Einer der Promotoren dieser Initiative war
Andreas Safer, Geiger von Aniada a Noar. Zu der Zeit ist auch das Thema "Musikantenfreundliche
Gaststätte" bearbeitet worden. Rund vierzig steirische Wirtschaften haben sich
gegen die "Einheitsbreihintergundkonserve" aufgestellt.

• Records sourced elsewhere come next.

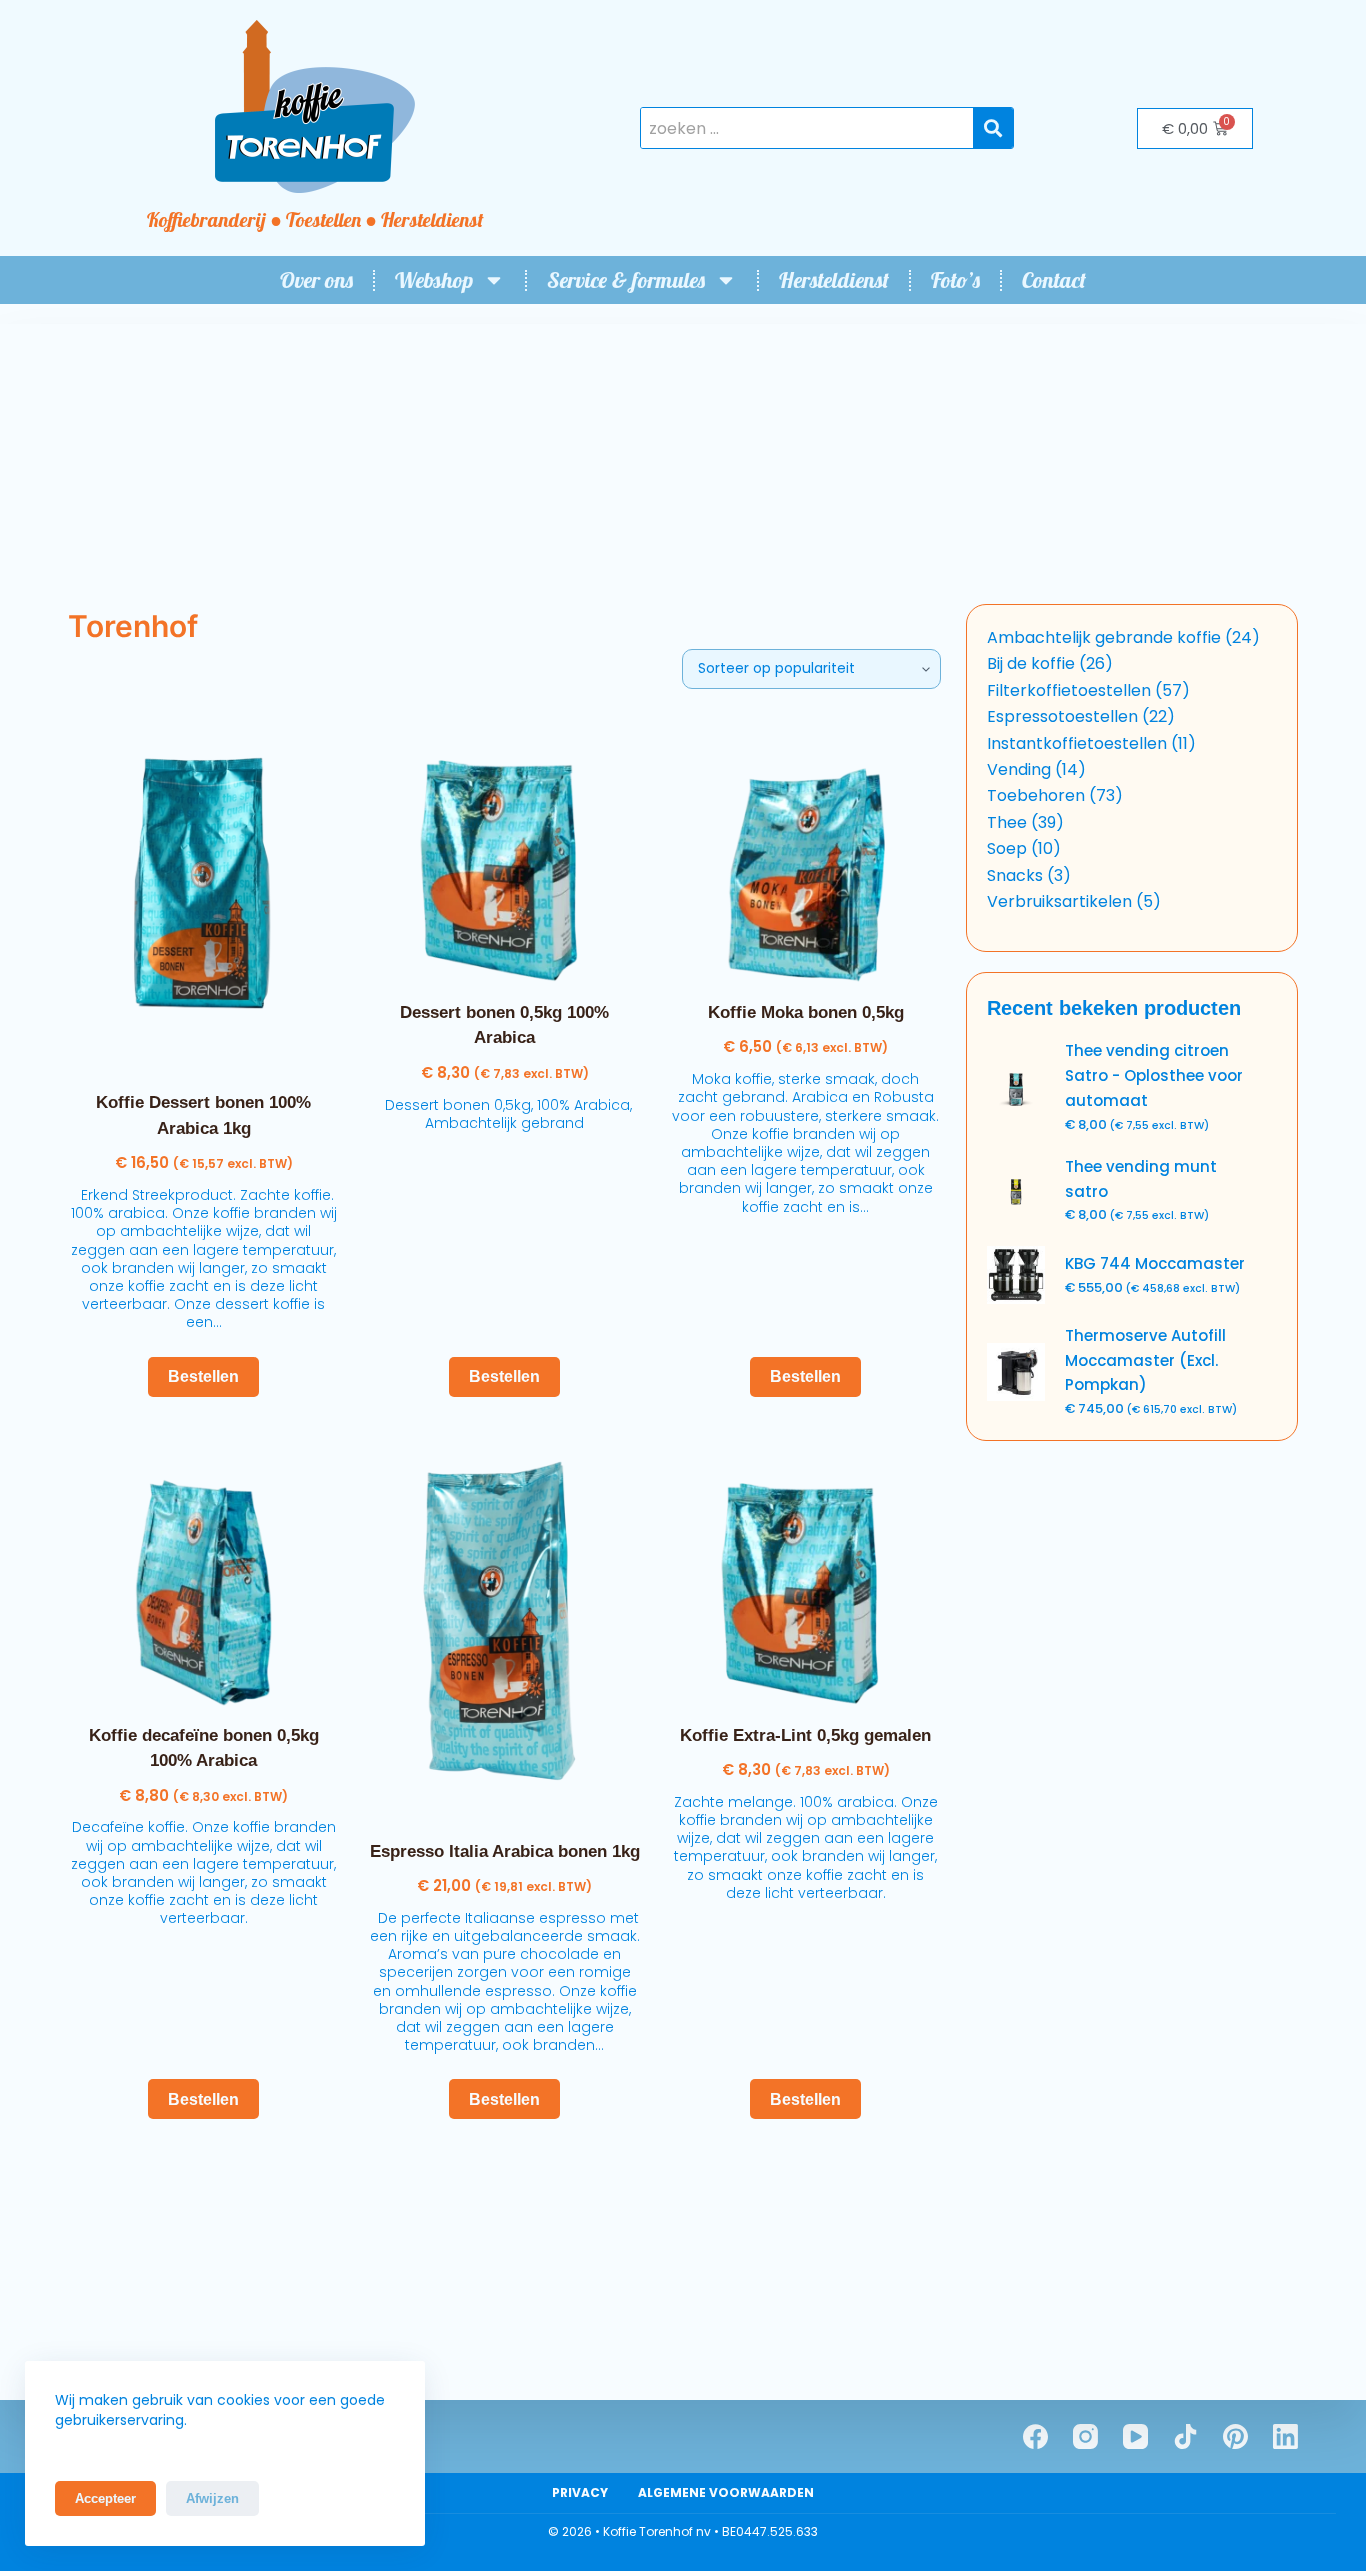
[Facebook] (1035, 2436)
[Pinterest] (1235, 2436)
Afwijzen (212, 2498)
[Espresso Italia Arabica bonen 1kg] (504, 1630)
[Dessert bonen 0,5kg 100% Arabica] (504, 849)
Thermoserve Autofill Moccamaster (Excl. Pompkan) (1145, 1360)
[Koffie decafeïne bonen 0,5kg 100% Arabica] (203, 1572)
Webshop (434, 280)
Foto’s (955, 280)
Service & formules (626, 280)
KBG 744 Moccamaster (1155, 1263)
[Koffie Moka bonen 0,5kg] (805, 849)
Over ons (316, 280)
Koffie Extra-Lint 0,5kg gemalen (805, 1735)
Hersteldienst (834, 280)
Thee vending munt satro (1141, 1179)
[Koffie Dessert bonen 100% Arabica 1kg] (203, 894)
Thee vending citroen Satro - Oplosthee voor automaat (1154, 1075)
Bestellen (203, 1376)
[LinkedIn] (1285, 2436)
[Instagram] (1085, 2436)
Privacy (580, 2493)
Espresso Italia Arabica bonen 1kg (505, 1851)
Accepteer (105, 2498)
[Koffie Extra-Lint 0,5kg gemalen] (805, 1572)
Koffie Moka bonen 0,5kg (806, 1012)
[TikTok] (1185, 2436)
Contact (1054, 280)
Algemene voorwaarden (726, 2493)
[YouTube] (1135, 2436)
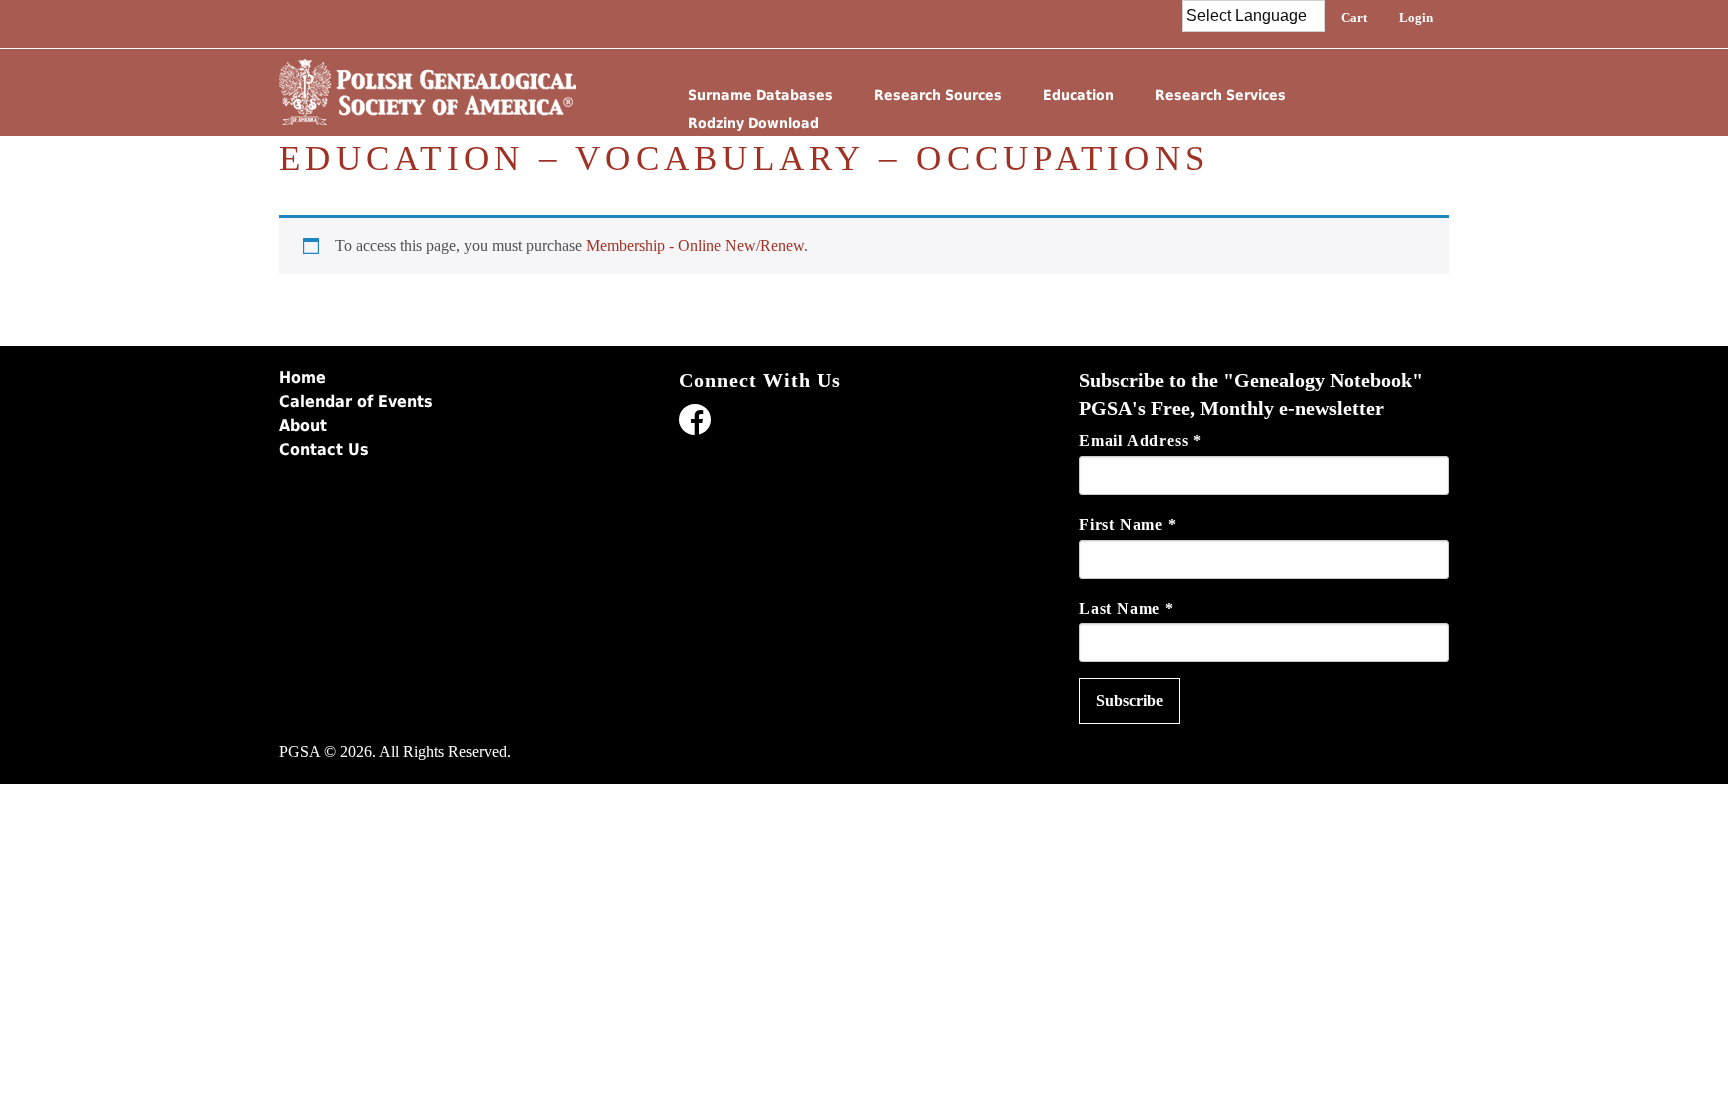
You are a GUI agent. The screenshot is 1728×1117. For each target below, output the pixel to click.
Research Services (1220, 95)
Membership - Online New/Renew (695, 245)
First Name (1128, 524)
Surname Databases (760, 95)
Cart (1354, 17)
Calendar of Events (356, 401)
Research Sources (938, 95)
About (303, 425)
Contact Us (324, 449)
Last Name (1126, 608)
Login (1416, 17)
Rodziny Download (753, 123)
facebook (695, 423)
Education (1078, 95)
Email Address (1140, 440)
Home (302, 377)
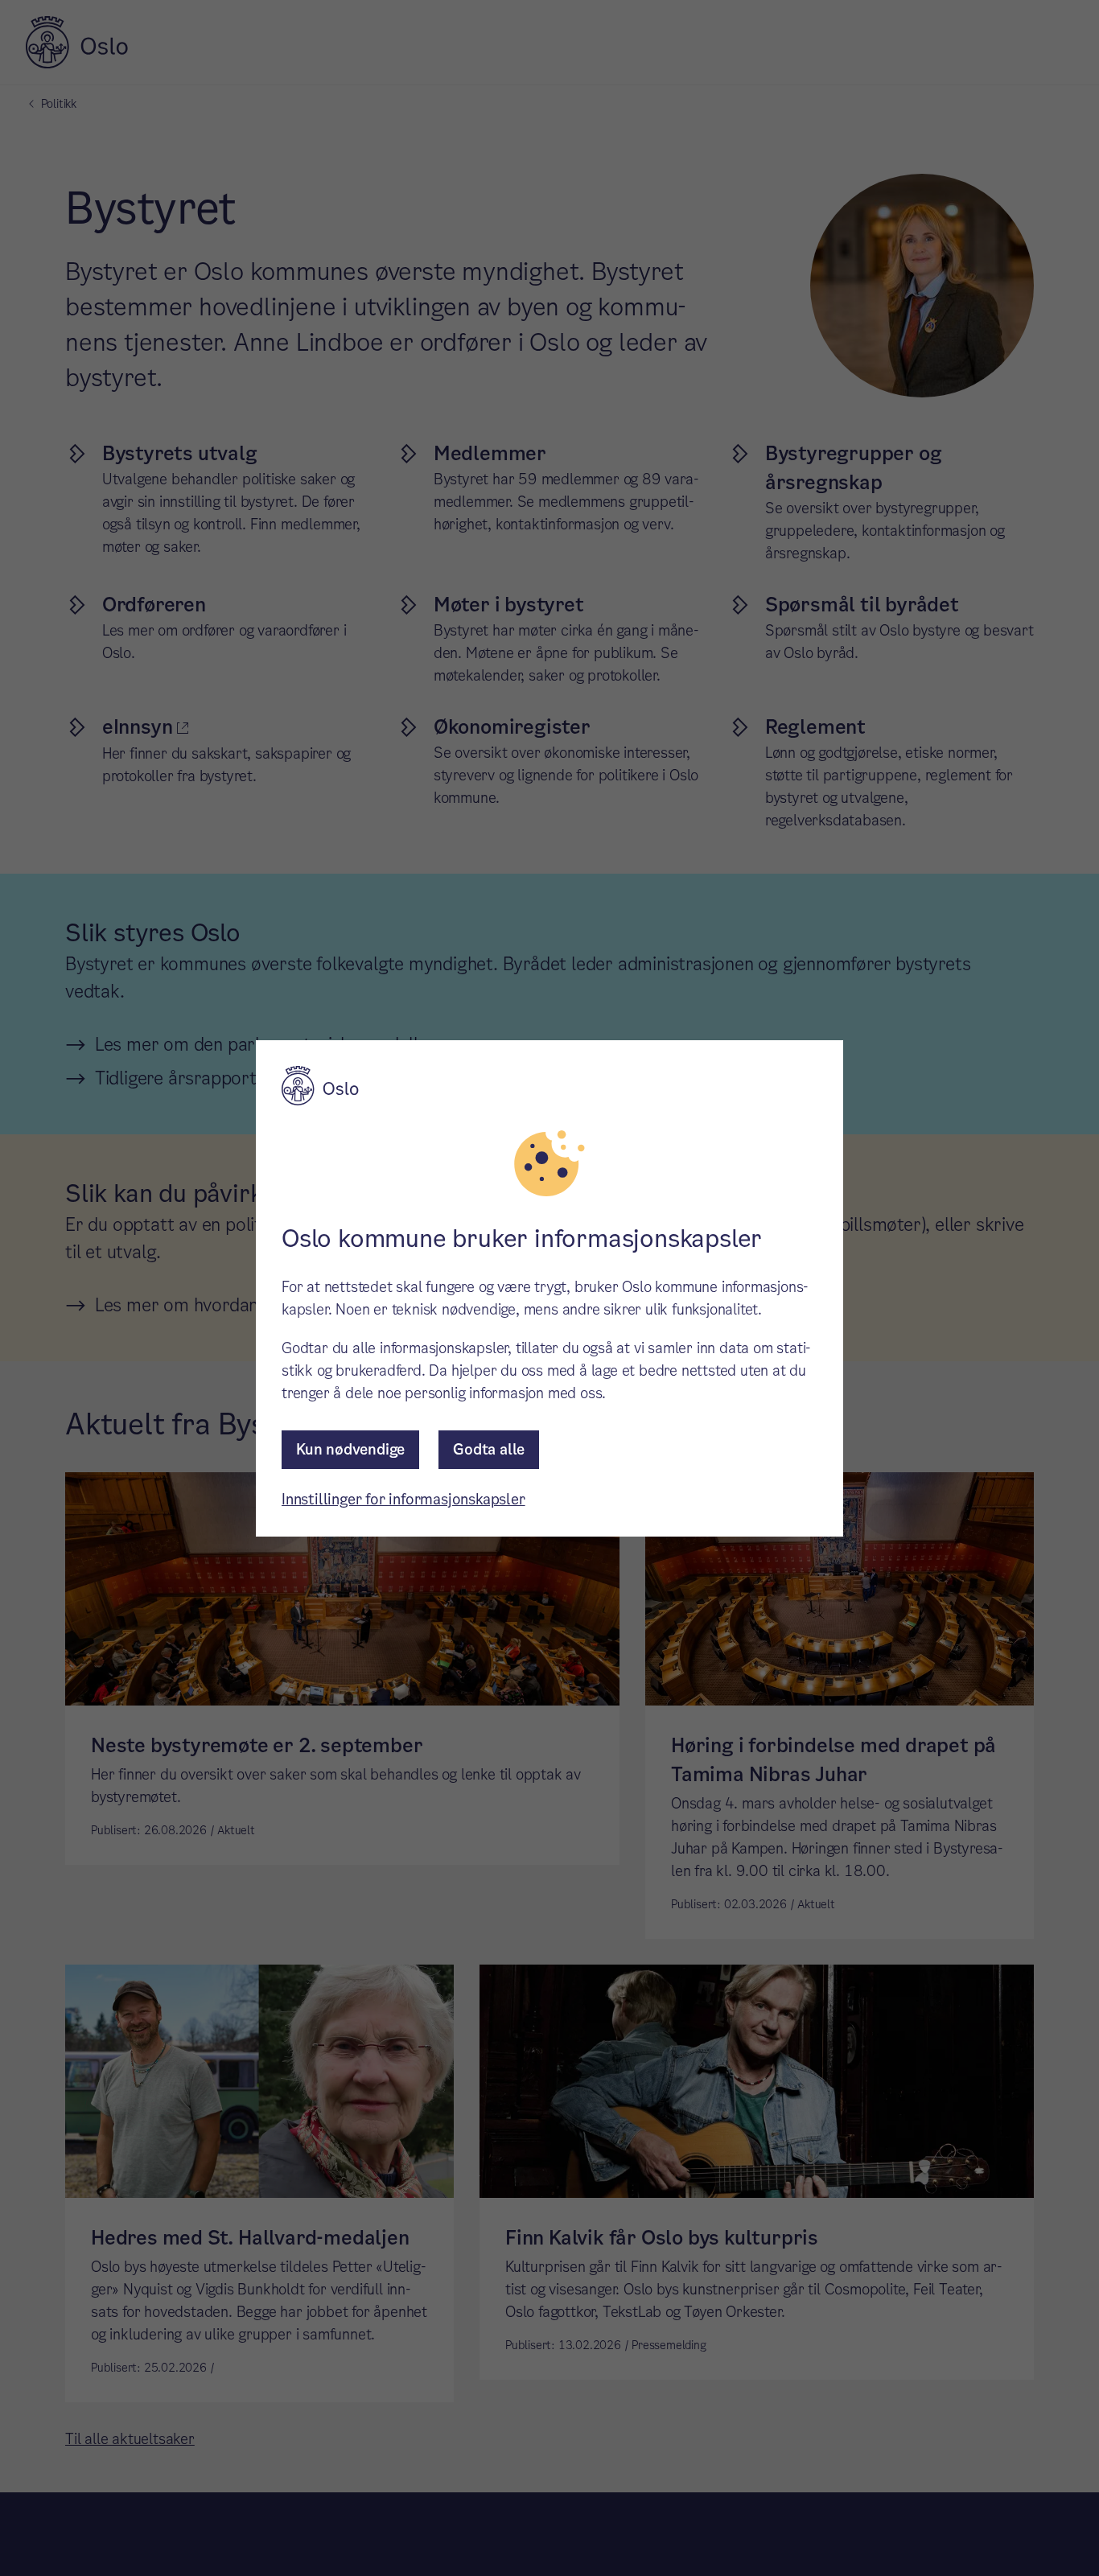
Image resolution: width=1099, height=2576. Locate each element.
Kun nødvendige (350, 1449)
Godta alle (489, 1449)
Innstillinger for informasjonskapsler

Die Betonung von handgemachter Musik
gegenüber der Massenware war zugleich ein Statement gegen die rücksichtslose
Bewirtschaftung kultureller Grundlagen durch eine Unterhaltungsindustrie, die keinerlei
Rücksicht auf regionale Eigenheiten und Qualitätsfragen nahm, sondern einfach versucht
hat, ein ganzes Staatsvolk durchzurekrutieren und so zu bewirtschaften.
Bei der Problematik waren viele Folkies
in der Öffentlichkeit weit angriffslustiger als etablierte "Traditionspfleger".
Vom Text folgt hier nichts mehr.